The target for the safest amount of "bad" cholesterol continues to drift downward.
In 1986, a "desirable" blood level of low-density lipoprotein (LDL, the so-called bad cholesterol) was 130 milligrams per deciliter (mg/dL). Today, information from medical anthropologists and some high-powered clinical trials suggests the new "desirable" should be half that. This has guideline writers, doctors, and the rest of us wondering: how low should we go with LDL?
LDL and arteries
Low-density lipoprotein particles are small, relatively buoyant spheres made up of lipids (fats) and proteins. In the right amount, LDL is good — necessary, actually. It ferries insoluble cholesterol through the bloodstream to the nerves and other tissues that need it. LDL turns "bad" when there's too much of it in circulation, due to a diet rich in saturated fats, one with too many calories, or a genetic problem.
Some of the excess LDL ends up in the inner lining of arteries, where it undergoes a chemical transformation known as oxidation. White blood cells called macrophages sense oxidized LDL as foreign or harmful, and gobble it up. As macrophages fill with oxidized LDL and die off, they send chemical signals that cause inflammation in the artery wall. This steady, low-grade inflammation contributes to artery damage.

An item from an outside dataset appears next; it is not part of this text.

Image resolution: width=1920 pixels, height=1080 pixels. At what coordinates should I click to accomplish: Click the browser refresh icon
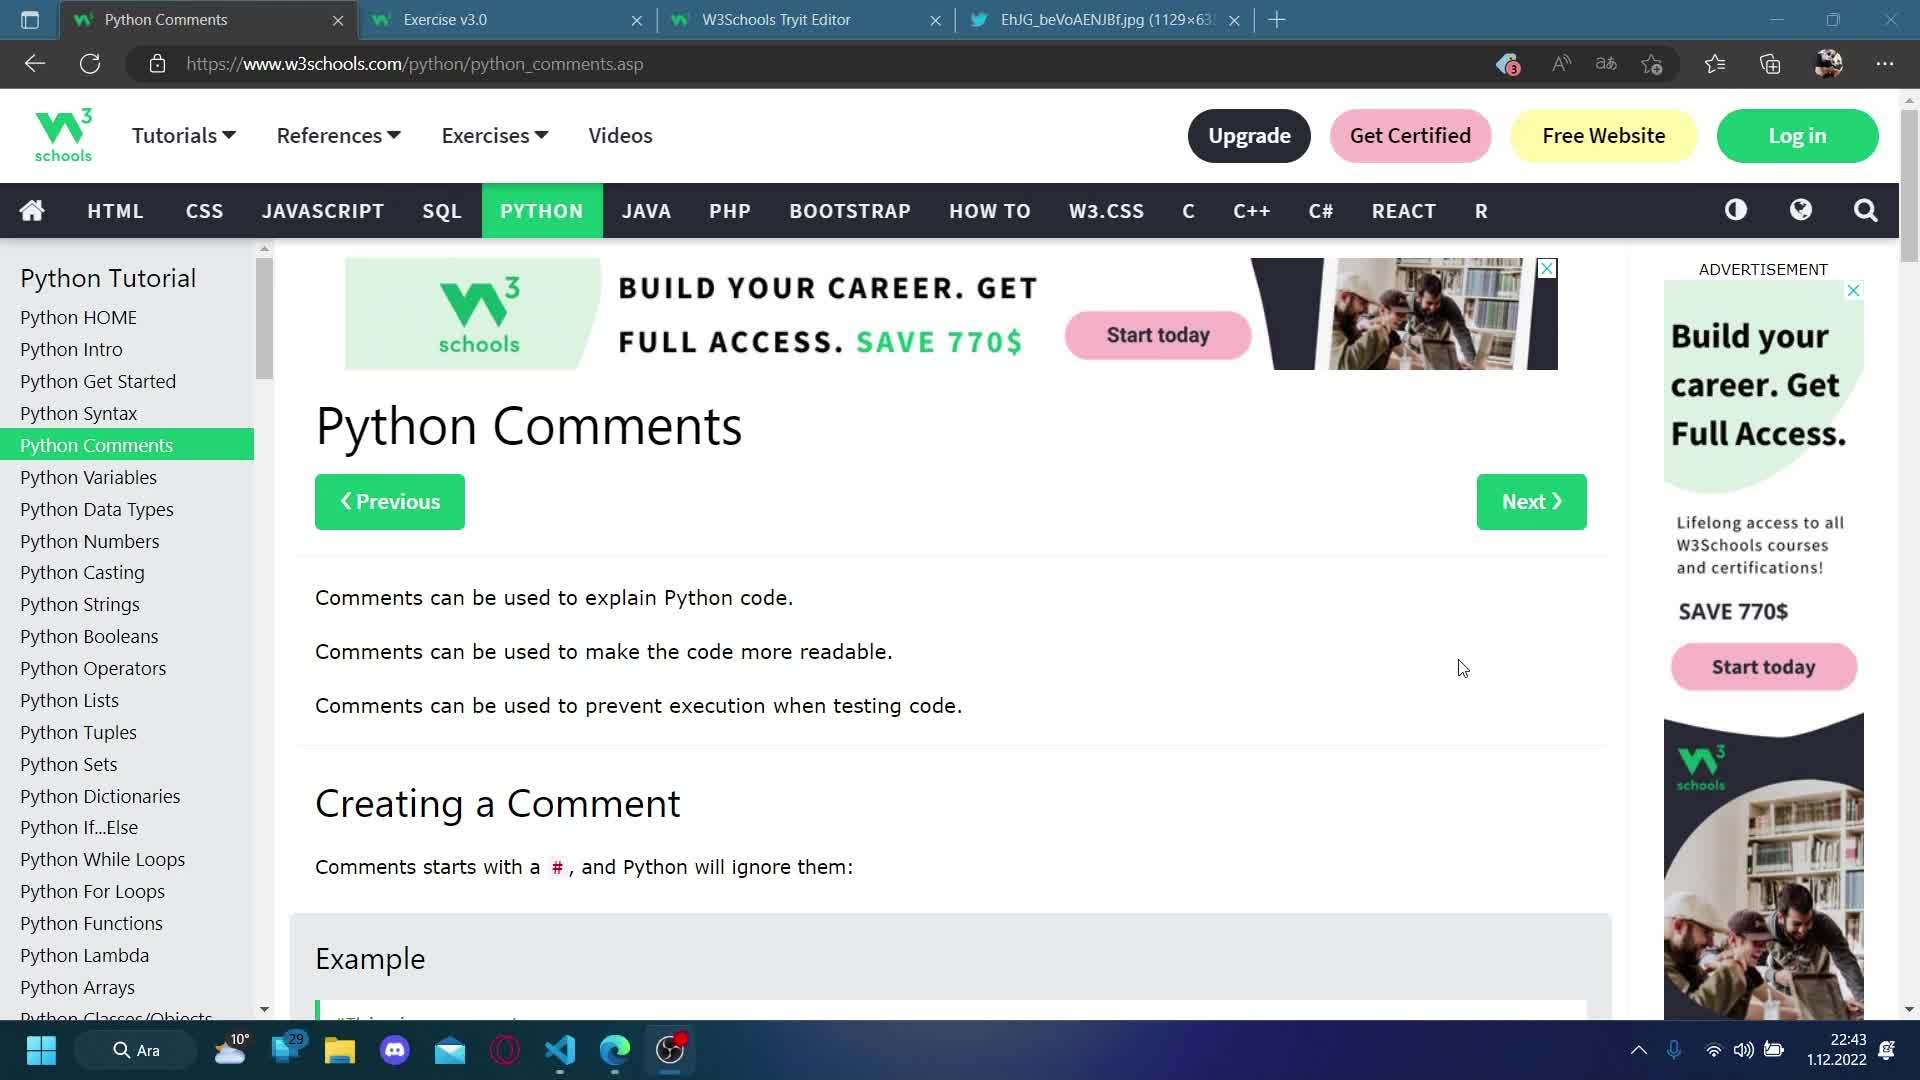point(90,63)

The body tries to wall off the growing pool of LDL-stuffed macrophages and other debris by growing tissue around it. This new tissue, called plaque, is an outward sign of atherosclerosis, the disease process at the root of heart attacks, strokes, peripheral artery disease, and other problems.
Plaque can narrow a coronary artery, reducing blood flow and causing the chest pain known as angina. If a plaque bursts, the clot that forms to seal off the break can completely block blood flow, causing a heart attack or potentially deadly rhythm problem. If plaque bursts in a blood vessel nourishing the brain, it causes a stroke.

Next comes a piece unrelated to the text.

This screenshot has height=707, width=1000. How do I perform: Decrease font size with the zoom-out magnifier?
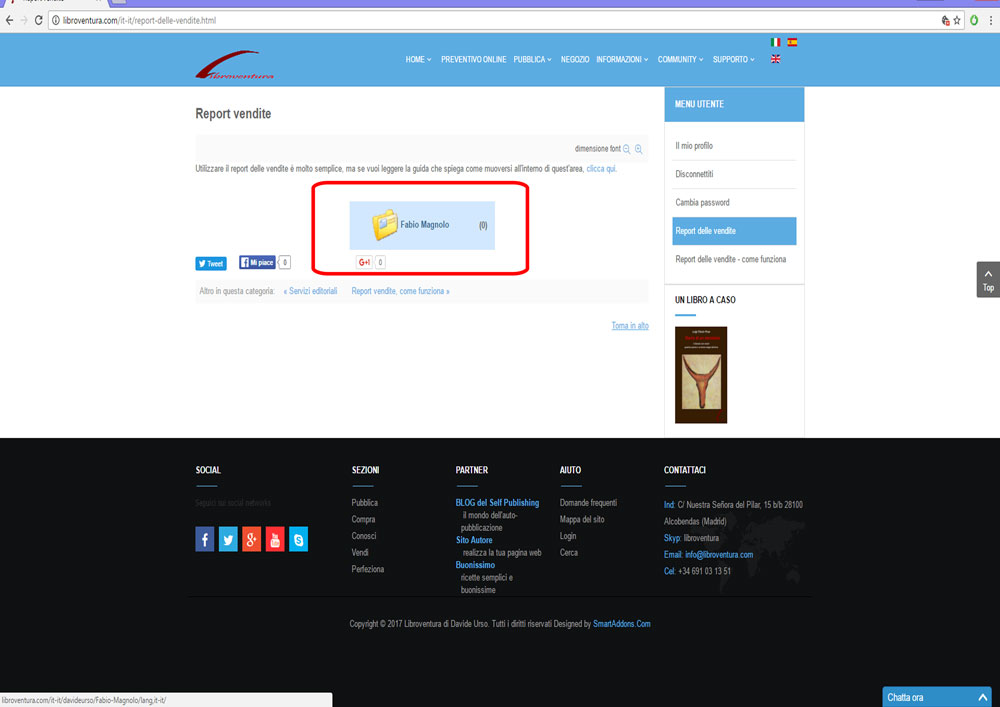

Although the average LDL among Americans is now down to about 120 mg/dL, that doesn't necessarily make this number healthy or desirable. Our hunter-gatherer ancestors probably had LDLs in the 50 to 75 mg/dL range, like modern hunter-gatherers such as the Hazda, Maasai, and Inuit peoples. Strict vegetarians often have LDLs below 90 mg/dL. In all of these groups, rates of heart disease are substantially lower than they are among most Americans.
Findings from clinical trials support the idea that reducing LDL well below 100 mg/dL can have positive payoffs. Trials with acronyms such as PROVE-IT, REVERSAL, ASTEROID, and JUPITER have shown that using powerful statins such as atorvastatin (Lipitor) or rosuvastatin (Crestor) to lower LDL to 70 mg/dL or below halted or even reversed the steady spread of atherosclerotic plaque and also reduced the rate of heart attack and stroke.
Is this safe? In PROVE-IT, the average LDL fell to 65 mg/dL; some participants achieved LDLs under 40. Yet side effects such as muscle problems were no more common among those with LDLs under 60 than in those with higher LDLs.
Current LDL targets
Aim for an LDL below 100 mg/dL (your doctor may recommend under 70 mg/dL) if you are at high risk (a calculated risk* greater than 20%) of having a heart attack or stroke over the next 10 years. This generally includes individuals who have had a heart attack, stroke, or mini-stroke; who have angina (chest pain with activity or stress); who have had bypass surgery, angioplasty, or a procedure to open a narrowed artery in the neck; who have peripheral artery disease, narrowed carotid arteries, or an abdominal aortic aneurysm; who have diabetes; or who have two or more major risk factors for heart disease.
Aim for an LDL below 130 mg/dL (your doctor may recommend under 100 mg/dL) if your risk is below 20% and you don't have any of the conditions listed above.
Aim for an LDL below 160 mg/dL if you have zero or one risk factor for cardiovascular disease.
*To calculate your risk, talk with your doctor or do it online at www.health.harvard.edu/147.